** start Data supplied **

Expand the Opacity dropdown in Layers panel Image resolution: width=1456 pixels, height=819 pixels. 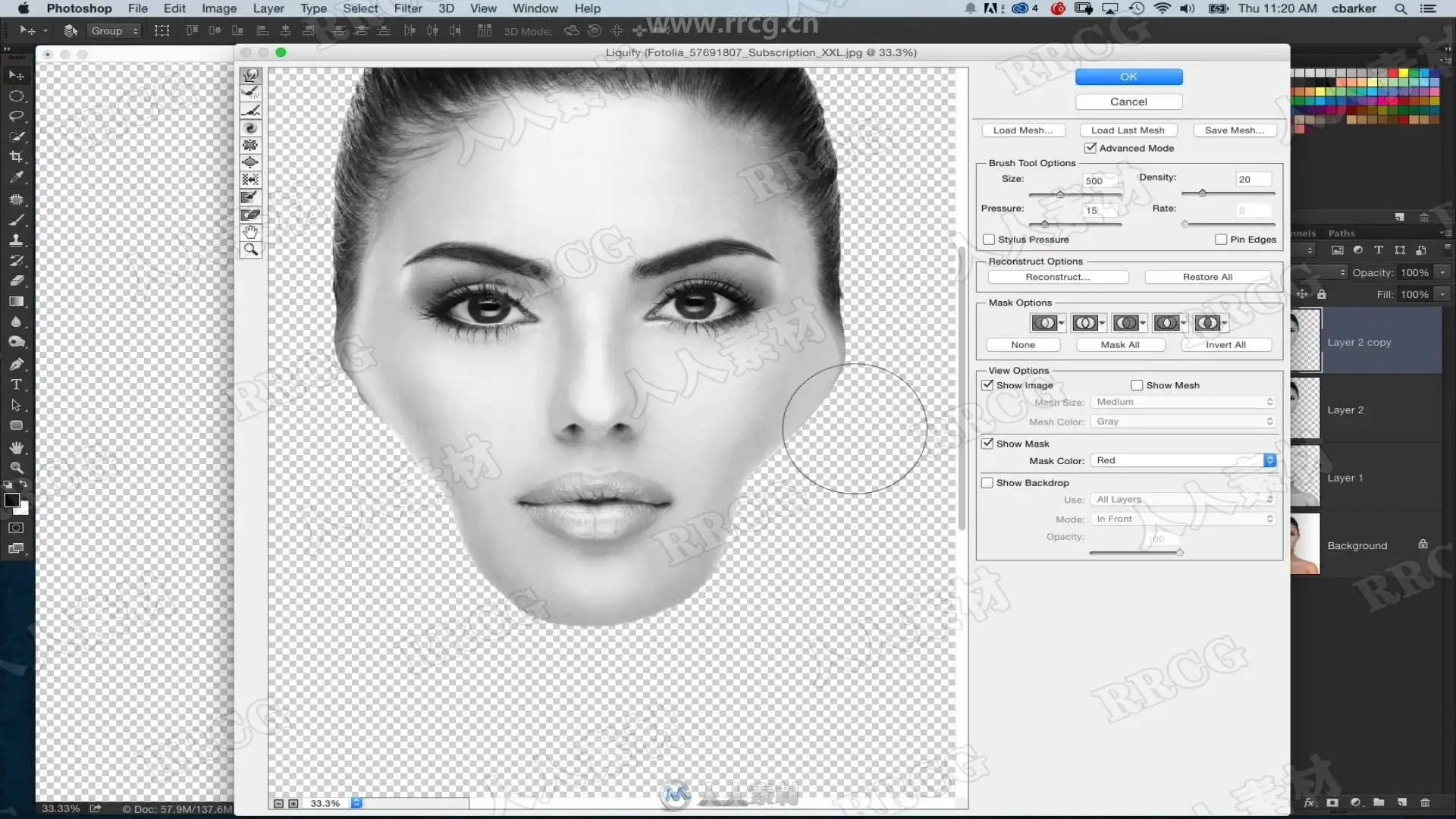1443,272
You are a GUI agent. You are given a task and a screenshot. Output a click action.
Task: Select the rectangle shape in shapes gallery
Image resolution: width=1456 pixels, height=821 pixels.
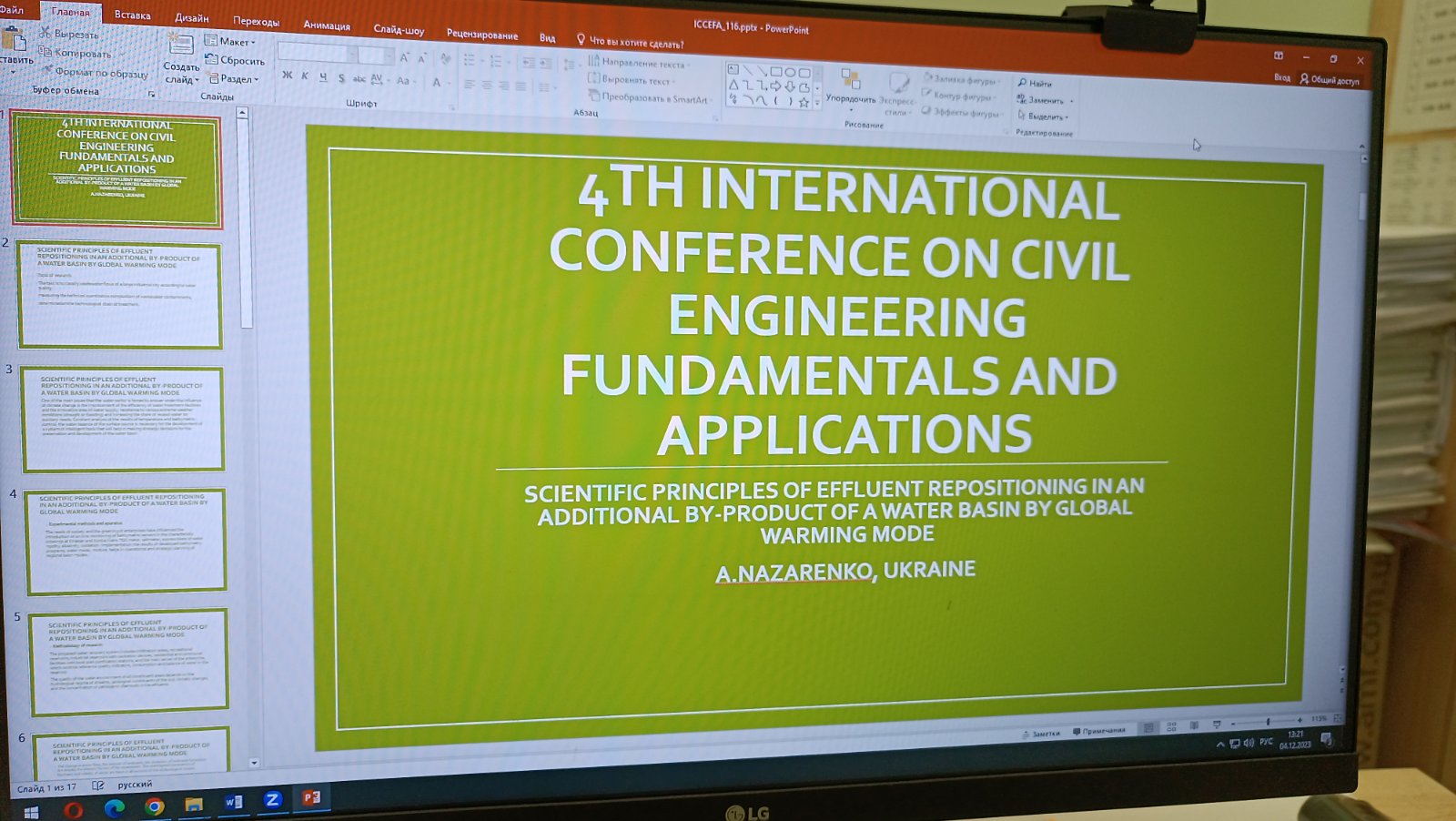coord(775,71)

** end Data supplied **

- **Work instructions**:
Write out the records word for word, starting at the line that contains "You are a GUI" and going through the end of the records. Leave the pictures out.

- **Response below**:
You are a GUI agent. You are given a task and a screenshot. Output a click action.
Task: Select the rectangle shape in shapes gallery
Image resolution: width=1456 pixels, height=821 pixels.
coord(775,71)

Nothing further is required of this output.